Despite a drop in enrollment, Medora Community School Corp. officials are considering a 2016 budget that would be 3.8 percent higher than the present one.
The 2016 budget is $2,829,459, which is up from the 2015 approved budget of $2,744,848.
Most of the $84,611 increase, if approved by the state in the fall, would be used to help buy a bus in two years and to pay for painting the gymnasium.
Superintendent Roger Bane said during a budget workshop Thursday that he has to present the proposed budget to the Jackson County Council for review by Tuesday. A public hearing will be Sept. 21, and the budget will be up for approval at the Oct. 12 regular school board meeting. Both meetings will be at 6 p.m. in the school library.
The state will review the budget during hearings in the fall, and it likely will be reduced when updated information about assessed valuation becomes available.
As of Thursday, the corporation’s student count was 217. In February, the number stood at 235½. One difference in the count this school year is kindergartners are now counted as whole instead of half, Bane said.
The proposed general fund would increase from $1,866,253 to $1,874,157.
Another fund that increased in the budget is capital projects, which went from $267,220 this year to $277,556 for 2016. Bane said he put some extra dollars in for next year to be able to paint the gymnasium.

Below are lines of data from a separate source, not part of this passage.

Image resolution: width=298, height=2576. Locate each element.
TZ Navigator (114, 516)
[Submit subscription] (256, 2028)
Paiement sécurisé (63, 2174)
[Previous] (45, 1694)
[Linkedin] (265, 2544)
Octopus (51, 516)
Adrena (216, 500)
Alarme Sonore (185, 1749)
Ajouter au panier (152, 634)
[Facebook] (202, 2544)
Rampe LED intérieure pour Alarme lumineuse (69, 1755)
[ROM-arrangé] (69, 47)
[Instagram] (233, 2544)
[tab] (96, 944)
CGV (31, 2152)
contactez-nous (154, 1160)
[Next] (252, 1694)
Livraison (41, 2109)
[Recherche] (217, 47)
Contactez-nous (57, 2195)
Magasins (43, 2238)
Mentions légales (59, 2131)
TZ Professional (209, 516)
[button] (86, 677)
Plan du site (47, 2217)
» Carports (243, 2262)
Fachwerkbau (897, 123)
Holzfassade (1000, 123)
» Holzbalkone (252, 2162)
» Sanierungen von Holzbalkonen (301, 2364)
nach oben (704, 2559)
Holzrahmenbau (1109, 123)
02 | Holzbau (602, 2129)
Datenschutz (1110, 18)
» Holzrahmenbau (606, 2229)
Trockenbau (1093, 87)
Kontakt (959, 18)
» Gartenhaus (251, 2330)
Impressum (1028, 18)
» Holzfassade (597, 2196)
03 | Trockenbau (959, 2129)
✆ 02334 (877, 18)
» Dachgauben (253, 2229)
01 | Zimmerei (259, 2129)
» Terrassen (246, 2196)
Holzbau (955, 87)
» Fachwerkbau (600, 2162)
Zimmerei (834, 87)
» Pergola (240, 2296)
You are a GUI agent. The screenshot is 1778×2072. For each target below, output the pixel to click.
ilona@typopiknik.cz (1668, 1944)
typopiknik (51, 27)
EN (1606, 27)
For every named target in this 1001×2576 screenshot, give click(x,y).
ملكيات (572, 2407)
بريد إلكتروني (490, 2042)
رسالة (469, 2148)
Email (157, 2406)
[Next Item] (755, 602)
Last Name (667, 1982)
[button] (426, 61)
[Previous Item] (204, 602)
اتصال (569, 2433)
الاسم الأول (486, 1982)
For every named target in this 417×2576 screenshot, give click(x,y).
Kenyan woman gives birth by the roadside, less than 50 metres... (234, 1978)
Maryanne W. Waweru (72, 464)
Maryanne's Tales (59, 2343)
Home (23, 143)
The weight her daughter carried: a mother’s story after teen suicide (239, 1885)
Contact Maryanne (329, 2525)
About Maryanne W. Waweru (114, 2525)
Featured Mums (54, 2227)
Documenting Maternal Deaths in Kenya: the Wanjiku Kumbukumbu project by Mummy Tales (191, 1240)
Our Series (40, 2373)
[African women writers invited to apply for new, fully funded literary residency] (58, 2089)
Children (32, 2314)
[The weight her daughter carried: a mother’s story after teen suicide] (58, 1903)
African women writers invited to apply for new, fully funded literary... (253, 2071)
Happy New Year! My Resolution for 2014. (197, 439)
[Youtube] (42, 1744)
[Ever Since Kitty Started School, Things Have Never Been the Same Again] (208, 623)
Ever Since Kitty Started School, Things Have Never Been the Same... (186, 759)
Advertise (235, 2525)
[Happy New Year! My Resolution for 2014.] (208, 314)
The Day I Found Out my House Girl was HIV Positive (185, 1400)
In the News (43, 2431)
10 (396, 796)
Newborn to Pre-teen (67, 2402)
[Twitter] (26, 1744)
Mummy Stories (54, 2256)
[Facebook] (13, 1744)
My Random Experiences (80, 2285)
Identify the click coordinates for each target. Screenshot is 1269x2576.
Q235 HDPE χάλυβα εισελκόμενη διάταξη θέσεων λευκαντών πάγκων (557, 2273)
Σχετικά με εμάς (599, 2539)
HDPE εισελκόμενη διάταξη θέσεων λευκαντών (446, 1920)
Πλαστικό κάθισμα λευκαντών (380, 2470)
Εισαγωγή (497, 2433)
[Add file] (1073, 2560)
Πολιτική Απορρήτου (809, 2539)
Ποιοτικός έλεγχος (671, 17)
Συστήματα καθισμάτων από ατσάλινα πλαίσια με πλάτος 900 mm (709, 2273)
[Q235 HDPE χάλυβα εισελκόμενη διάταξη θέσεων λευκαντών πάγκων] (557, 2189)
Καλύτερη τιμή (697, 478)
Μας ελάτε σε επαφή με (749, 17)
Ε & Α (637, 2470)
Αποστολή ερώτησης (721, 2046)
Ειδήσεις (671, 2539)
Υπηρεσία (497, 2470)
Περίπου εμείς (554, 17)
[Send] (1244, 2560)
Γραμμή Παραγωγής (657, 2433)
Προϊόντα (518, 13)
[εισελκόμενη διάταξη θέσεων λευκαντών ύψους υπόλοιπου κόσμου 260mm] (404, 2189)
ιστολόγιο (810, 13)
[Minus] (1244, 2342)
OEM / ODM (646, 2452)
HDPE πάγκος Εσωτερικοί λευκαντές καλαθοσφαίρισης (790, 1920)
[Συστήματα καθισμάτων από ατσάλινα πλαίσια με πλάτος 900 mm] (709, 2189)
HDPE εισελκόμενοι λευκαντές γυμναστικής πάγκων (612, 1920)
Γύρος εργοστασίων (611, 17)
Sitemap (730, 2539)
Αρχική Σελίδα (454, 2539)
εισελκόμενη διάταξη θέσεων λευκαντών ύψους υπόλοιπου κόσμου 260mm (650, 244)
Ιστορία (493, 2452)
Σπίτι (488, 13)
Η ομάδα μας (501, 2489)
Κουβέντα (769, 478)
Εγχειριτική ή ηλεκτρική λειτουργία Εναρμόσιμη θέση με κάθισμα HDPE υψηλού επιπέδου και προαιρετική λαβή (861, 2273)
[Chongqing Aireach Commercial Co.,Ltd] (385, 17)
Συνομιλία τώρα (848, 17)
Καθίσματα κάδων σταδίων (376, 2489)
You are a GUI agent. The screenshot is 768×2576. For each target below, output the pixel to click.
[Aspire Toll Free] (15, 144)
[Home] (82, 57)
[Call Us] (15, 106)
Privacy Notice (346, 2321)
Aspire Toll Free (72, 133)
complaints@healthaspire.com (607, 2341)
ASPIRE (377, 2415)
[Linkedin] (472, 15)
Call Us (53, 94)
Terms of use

Also increasing was debt service, going from $425,000 to $451,671. Bane said when a refinance was performed, the Qualified Zone Academy Bond was not included.
A QZAB is a low-interest or interest-free loan for public schools with 35 percent or more of the student body eligible for free or reduced-price lunch programs. Funds can be used for renovation and rehabilitation projects or equipment purchases.
At Medora, the loan was used for energy-saving air conditioning and lighting installation.
“That was wrapped into another bond issue we had that, when we refinanced, they didn’t keep it wrapped in, so we have to start making that payment separately,” Bane said. “We just pay the principal back.”
The bus replacement fund saw the biggest jump, going from $46,785 to $85,000. Bane said the corporation’s pension debt comes off of one of the other funds 100 percent, and this time around for Medora, it’s the bus replacement fund. The 2016 pension debt is $34,775.
Bane said the hope is to be able to replace a bus in 2017. A new school bus costs around $100,000.
One of the corporation’s buses is 12 years old, but the school has only had it for 11 years, so it would still have another year left until it would have to be replaced, Bane said.
The transportation fund, which is used to pay bus drivers and to repair and maintain buses, went from $105,000 this year to $106,300 for 2016.
What: Medora Community School Corp. Board of Trustees meeting
Where: School library, 82 S. George St.